Objectives Anemia is a public health problem in women of reproductive age in many low- and medium-income countries including India. Maternal anemia can cause low birth weight, impaired fetal growth, and preterm birth. We assessed the baseline prevalence of anemia, iron deficiency (ID), iron deficiency anemia (IDA), and inflammation using c-reactive protein (CRP) among non-pregnant, non-lactating women of reproductive age living in the Ambala District, Haryana, India prior to the start of a wheat flour fortification program. Methods We conducted a multistage cluster probability household and biomarker survey and analyzed venous blood samples from non-pregnant, non-lactating women aged 18–49 years residing in rural areas of two subdistricts in the Ambala District.

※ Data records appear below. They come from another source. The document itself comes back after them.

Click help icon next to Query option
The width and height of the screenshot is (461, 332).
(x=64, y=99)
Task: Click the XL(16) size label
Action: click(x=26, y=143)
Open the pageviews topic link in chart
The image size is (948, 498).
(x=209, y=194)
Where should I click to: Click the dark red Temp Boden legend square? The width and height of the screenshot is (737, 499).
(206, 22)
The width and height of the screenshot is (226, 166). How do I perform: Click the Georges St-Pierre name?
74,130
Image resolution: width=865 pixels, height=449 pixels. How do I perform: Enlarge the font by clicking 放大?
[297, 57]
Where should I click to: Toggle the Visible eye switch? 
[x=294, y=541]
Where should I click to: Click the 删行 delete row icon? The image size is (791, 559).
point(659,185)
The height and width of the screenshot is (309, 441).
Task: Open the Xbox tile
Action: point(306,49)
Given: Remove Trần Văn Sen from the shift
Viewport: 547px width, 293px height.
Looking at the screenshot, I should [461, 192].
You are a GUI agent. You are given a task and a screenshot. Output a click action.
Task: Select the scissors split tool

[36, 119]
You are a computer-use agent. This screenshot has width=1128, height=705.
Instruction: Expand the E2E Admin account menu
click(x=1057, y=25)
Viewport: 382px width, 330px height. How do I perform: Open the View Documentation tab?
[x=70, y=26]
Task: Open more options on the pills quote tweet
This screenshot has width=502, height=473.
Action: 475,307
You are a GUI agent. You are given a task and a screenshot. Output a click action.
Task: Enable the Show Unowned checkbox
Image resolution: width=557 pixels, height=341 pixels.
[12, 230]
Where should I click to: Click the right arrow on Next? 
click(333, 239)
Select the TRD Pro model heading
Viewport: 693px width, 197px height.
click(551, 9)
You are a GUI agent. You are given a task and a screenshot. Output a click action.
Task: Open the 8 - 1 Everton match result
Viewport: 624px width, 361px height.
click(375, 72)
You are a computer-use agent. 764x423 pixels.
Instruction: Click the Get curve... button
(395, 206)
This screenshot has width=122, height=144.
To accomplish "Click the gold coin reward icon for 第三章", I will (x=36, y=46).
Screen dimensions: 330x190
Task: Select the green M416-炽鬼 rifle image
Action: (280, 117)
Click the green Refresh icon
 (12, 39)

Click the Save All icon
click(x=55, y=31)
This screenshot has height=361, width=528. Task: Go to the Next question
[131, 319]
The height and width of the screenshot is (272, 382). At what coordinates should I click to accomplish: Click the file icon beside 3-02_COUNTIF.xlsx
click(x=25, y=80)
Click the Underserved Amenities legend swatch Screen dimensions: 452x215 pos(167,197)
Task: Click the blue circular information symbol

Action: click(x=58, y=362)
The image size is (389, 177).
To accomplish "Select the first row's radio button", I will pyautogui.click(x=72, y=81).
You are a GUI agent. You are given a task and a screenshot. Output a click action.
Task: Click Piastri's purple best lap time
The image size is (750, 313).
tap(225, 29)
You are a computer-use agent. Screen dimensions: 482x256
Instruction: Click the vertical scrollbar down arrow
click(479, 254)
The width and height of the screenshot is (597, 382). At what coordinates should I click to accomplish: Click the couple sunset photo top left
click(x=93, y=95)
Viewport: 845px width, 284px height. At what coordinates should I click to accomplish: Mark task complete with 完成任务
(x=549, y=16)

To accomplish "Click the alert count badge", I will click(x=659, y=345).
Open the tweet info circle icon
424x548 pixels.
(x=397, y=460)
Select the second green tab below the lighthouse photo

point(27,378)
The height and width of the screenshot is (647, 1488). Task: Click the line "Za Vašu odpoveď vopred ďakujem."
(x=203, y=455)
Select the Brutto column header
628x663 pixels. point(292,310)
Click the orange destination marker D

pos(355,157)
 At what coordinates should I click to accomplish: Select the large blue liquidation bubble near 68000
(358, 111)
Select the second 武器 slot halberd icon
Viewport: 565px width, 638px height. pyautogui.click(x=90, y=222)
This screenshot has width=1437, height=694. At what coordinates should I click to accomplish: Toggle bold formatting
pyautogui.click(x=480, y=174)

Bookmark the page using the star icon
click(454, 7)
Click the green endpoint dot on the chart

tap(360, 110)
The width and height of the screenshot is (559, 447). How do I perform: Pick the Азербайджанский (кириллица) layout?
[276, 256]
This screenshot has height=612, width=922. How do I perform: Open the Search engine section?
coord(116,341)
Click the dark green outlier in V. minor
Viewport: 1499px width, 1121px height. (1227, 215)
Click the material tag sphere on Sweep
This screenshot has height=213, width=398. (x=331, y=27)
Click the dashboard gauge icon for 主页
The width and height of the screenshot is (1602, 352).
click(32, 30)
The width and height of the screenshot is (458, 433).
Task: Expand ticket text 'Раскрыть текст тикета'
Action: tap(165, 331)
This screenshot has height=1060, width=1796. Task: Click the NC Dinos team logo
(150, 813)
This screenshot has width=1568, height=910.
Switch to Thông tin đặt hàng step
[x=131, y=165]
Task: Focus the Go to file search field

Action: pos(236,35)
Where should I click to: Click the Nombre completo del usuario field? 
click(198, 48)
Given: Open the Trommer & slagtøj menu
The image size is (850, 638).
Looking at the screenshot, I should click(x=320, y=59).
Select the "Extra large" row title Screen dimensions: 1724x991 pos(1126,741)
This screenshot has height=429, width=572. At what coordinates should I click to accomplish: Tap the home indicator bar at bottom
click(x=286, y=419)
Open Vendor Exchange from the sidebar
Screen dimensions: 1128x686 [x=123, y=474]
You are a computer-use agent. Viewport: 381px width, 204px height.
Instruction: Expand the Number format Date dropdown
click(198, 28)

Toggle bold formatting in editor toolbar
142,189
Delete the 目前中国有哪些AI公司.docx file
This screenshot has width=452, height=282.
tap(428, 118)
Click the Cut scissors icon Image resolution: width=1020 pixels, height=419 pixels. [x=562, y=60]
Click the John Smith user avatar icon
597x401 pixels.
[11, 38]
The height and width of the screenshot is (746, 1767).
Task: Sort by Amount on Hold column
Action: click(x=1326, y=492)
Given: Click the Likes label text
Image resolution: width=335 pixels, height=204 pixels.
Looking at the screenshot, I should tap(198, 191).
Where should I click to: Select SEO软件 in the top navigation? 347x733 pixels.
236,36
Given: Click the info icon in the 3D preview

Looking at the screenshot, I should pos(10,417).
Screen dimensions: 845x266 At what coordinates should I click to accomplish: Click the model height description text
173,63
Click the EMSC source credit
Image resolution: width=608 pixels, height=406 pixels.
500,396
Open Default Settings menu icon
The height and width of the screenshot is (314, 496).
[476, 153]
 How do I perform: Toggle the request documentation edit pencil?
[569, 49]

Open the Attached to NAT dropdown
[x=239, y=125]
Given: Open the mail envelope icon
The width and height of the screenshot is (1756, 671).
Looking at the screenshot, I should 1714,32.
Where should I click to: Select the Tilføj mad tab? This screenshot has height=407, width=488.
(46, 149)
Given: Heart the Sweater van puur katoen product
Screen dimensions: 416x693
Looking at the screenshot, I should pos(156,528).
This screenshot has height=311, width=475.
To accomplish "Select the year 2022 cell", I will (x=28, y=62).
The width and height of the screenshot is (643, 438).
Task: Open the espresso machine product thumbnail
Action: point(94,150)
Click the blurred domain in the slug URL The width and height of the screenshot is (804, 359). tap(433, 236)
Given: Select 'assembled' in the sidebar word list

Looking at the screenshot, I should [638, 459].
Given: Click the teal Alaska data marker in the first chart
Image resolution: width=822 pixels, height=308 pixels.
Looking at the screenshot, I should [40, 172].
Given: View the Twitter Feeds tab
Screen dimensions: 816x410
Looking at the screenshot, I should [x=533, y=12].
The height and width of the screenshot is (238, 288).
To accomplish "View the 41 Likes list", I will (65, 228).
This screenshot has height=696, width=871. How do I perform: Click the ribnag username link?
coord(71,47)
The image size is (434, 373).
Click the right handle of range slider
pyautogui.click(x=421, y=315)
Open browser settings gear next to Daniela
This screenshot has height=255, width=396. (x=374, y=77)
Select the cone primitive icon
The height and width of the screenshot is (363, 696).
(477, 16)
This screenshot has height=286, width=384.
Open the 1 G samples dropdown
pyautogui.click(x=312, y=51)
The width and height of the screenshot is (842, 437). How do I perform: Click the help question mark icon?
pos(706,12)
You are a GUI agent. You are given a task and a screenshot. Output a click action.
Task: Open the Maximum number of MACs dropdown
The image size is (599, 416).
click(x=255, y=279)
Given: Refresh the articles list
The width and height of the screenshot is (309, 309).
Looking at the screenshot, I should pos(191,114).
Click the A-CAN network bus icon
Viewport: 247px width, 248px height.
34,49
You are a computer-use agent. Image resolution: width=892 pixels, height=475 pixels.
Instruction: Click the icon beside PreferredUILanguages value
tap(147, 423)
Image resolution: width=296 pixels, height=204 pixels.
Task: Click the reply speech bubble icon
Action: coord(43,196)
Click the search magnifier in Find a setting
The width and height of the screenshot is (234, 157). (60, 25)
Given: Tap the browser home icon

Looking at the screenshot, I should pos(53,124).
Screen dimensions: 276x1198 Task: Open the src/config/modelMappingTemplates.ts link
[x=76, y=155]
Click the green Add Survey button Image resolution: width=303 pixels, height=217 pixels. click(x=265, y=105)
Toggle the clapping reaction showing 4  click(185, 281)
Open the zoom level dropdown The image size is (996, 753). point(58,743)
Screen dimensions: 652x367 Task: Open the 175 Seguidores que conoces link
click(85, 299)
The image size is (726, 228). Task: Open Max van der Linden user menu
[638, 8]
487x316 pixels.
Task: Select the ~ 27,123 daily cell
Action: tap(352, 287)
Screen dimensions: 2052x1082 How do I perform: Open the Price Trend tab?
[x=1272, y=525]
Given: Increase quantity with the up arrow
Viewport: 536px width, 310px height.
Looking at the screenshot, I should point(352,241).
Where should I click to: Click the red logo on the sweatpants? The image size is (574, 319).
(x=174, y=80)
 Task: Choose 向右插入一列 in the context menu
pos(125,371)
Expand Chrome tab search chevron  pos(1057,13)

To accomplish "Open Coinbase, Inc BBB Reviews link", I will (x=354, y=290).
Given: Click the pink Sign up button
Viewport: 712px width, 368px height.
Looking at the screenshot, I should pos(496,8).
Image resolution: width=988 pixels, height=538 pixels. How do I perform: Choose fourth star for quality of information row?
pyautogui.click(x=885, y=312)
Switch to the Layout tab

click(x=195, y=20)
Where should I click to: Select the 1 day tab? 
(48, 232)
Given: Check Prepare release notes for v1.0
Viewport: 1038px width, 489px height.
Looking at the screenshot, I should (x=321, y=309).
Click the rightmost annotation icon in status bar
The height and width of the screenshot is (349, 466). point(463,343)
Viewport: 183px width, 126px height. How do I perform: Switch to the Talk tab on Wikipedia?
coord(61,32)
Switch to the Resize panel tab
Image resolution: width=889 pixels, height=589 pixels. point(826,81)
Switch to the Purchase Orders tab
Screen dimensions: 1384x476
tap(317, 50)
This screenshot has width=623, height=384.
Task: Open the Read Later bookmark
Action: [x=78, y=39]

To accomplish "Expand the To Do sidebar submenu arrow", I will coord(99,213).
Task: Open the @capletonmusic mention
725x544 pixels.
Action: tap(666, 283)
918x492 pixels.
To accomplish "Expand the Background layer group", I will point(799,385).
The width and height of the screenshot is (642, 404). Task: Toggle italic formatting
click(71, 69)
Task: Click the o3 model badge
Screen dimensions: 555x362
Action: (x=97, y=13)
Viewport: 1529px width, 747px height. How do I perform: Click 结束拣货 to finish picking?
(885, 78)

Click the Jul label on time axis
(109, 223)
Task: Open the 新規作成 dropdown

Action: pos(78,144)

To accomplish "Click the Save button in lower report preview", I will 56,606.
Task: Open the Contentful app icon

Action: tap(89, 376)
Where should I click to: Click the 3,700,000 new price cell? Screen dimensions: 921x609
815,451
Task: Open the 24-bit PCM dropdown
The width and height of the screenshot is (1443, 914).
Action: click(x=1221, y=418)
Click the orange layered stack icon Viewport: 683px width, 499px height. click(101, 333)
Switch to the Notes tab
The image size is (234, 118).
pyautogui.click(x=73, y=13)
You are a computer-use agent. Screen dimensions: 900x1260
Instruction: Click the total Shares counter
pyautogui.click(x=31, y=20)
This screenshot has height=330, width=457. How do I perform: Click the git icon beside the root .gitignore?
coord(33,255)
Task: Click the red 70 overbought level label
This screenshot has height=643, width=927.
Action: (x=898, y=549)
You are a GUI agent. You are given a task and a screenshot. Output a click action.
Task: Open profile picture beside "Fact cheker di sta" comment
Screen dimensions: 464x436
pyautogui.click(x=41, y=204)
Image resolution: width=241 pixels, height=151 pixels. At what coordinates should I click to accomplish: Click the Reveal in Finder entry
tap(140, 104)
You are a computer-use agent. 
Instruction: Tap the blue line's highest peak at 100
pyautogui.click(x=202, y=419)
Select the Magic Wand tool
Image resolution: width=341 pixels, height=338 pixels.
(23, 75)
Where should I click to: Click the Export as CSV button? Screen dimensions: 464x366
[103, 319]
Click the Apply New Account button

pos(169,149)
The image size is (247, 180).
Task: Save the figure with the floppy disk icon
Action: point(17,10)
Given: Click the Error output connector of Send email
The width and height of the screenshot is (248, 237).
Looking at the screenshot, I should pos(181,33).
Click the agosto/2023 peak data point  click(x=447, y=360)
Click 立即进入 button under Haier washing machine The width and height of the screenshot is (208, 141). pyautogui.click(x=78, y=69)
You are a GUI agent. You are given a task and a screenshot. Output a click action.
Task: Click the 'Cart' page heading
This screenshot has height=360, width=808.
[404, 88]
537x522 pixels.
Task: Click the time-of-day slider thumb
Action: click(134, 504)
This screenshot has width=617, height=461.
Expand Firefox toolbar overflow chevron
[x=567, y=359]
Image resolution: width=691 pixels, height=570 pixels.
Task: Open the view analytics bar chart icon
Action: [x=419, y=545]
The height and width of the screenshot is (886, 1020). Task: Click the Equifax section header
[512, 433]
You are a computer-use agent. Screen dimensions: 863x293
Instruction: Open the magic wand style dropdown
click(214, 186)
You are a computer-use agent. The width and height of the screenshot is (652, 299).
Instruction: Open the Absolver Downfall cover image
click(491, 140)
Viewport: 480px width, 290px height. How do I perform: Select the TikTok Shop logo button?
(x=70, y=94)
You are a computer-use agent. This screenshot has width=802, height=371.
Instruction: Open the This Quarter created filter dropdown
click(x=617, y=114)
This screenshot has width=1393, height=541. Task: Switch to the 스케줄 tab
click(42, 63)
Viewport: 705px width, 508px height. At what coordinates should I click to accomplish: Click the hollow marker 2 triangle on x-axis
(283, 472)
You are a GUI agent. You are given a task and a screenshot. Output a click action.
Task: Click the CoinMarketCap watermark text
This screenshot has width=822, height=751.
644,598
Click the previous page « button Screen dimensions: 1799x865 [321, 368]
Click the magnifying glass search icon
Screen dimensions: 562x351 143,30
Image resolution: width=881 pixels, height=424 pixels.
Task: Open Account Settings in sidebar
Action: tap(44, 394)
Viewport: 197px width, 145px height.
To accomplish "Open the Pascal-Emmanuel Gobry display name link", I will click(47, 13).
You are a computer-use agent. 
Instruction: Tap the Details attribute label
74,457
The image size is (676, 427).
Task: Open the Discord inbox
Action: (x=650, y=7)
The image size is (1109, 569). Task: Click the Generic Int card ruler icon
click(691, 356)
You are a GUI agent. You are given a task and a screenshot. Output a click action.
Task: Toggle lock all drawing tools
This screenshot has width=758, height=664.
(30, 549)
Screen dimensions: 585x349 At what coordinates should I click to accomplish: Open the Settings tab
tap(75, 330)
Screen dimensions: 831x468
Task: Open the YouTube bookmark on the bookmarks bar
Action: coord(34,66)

Factors of interest were: anemia, hemoglobin < 12.0 g/dL; ID, serum ferritin < 15μg/L; IDA, presence of both anemia and iron deficiency; inflammation, CRP > 5 mg/L. We used the BRINDA regression adjustment for ferritin to account for inflammation. Prevalence and 95% confidence intervals (CI) for anemia, ID, IDA, and CRP were estimated. Results Among 775 non-pregnant, non-lactating women of reproductive age, 54.3% (95% CI; 50.7, 58.0) had anemia, 86.9% (95% CI; 84.3, 89.2) were iron deficient, and 15.1% (95% CI; 12.5, 18.1) had inflammation. Among those with anemia, 58.2% (95 CI; 54.3, 62.0) had iron deficiency anemia. Conclusions Anemia, iron deficiency, and iron deficiency anemia among non-pregnant, non-lactating women of reproductive age in Haryana are significant public health concerns. The findings from the survey helped quantify the burden of inadequate iron intake and informed the Haryana government's prevention strategy aimed at reducing micronutrient deficiencies through a wheat flour fortification program. Funding Sources Centers for Disease Control and Prevention.